*WHAT THE EXERCISE ASKS*
Set down word for word the portion of the passage on encouraging creativity in children, starting with "Encourage your child" and going on through "within their capabilities.".

*DOCUMENT EXCERPT*

_ _ _

Encourage your child to experiment with the novel and the unusual. Exposing your child to a diversity of cultures within the country and across the world, worthwhile experiences, different people and ways of thinking will help in enhancing creativity. Let them see different things coexist in this world. It is also important to loosen the reins once in a while to let children try new experiences within their capabilities.

One way to help children to think more creatively is to pose challenging tasks. Ask them how they would change things to make them better. What would taste better if some sugar was added to it? What would be more interesting if it was yellow and red? What would be more fun if it were faster or slower?. Ask "what would happen if?" (What would happen if there was no water? What would happen if there were no animals?). Ask "in-how-many-different-ways" questions. (How many different ways can a tyre be used?) In creative play such as "follow the leader," encourage a child to think of creative movements and experience the reward of others following their example. Use simple materials (blocks, mud, sand, clay, water, and paints) that the child can build and design using their own skills. Play the "continuing story" game. Someone starts the story and then each person adds a part. Read a story and act it out. Use puppets to act out a plot. Try experimenting with props and doodles to create new ideas. (Give them a straight line and ask them to come up with as many things they can think of, if they add one more line to it).Through role-playing (family happenings, simulation games, school situations), children can be made to see the viewpoints of others and to explore their feelings. Have children describe the people they see in pictures or on the road or how they might feel or think. Creative visualisation is yet another powerful tool to help children (4yrs and above) to use their imagination to overcome obstacles, to achieve goals and increase awareness of themselves and their surroundings. It could be a 10-15 minute exercise. Ask your child to close his eyes and imagine himself taking a walk through a beautiful garden. Once he does that ask him a whole lot of questions ranging from the dew on the grass to how he jumped over a particular fence.

_ _ _

*DATA BLOCK*
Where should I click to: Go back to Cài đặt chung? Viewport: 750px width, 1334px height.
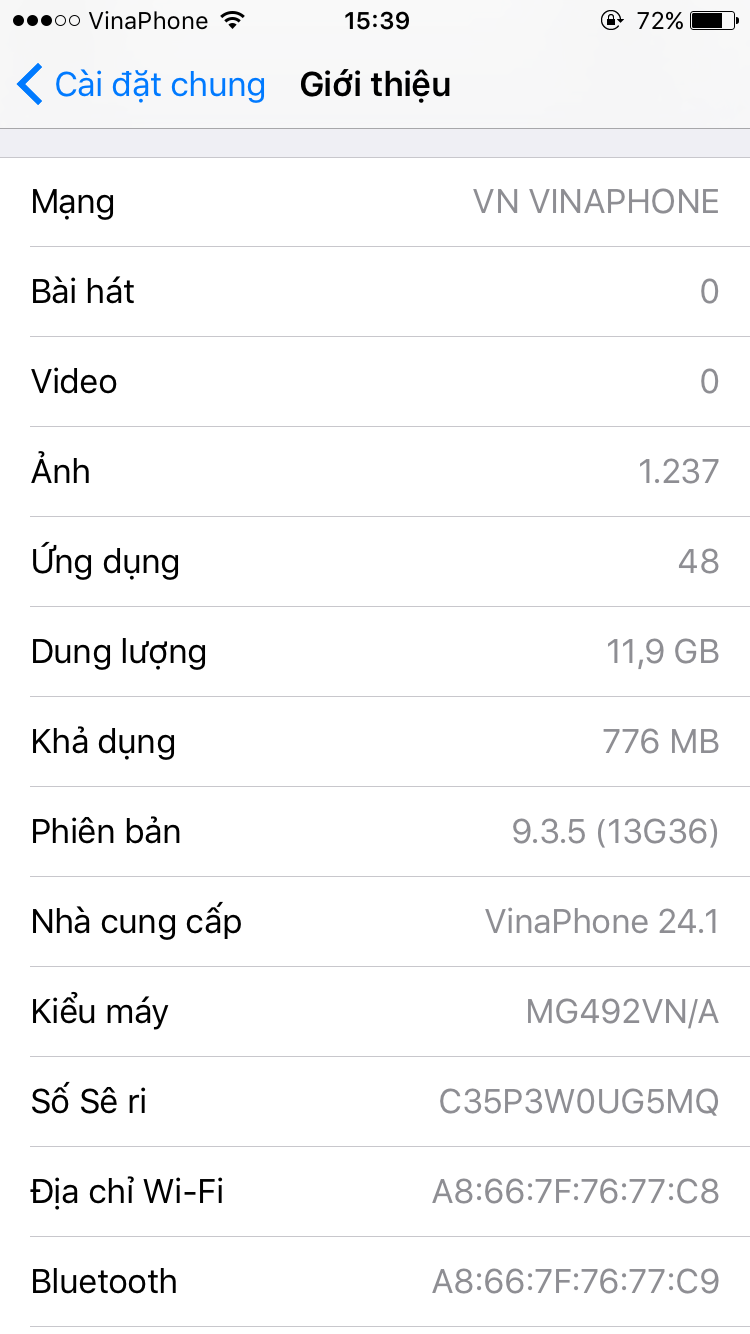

_ _ _

*FULL OUTPUT*
Encourage your child to experiment with the novel and the unusual. Exposing your child to a diversity of cultures within the country and across the world, worthwhile experiences, different people and ways of thinking will help in enhancing creativity. Let them see different things coexist in this world. It is also important to loosen the reins once in a while to let children try new experiences within their capabilities.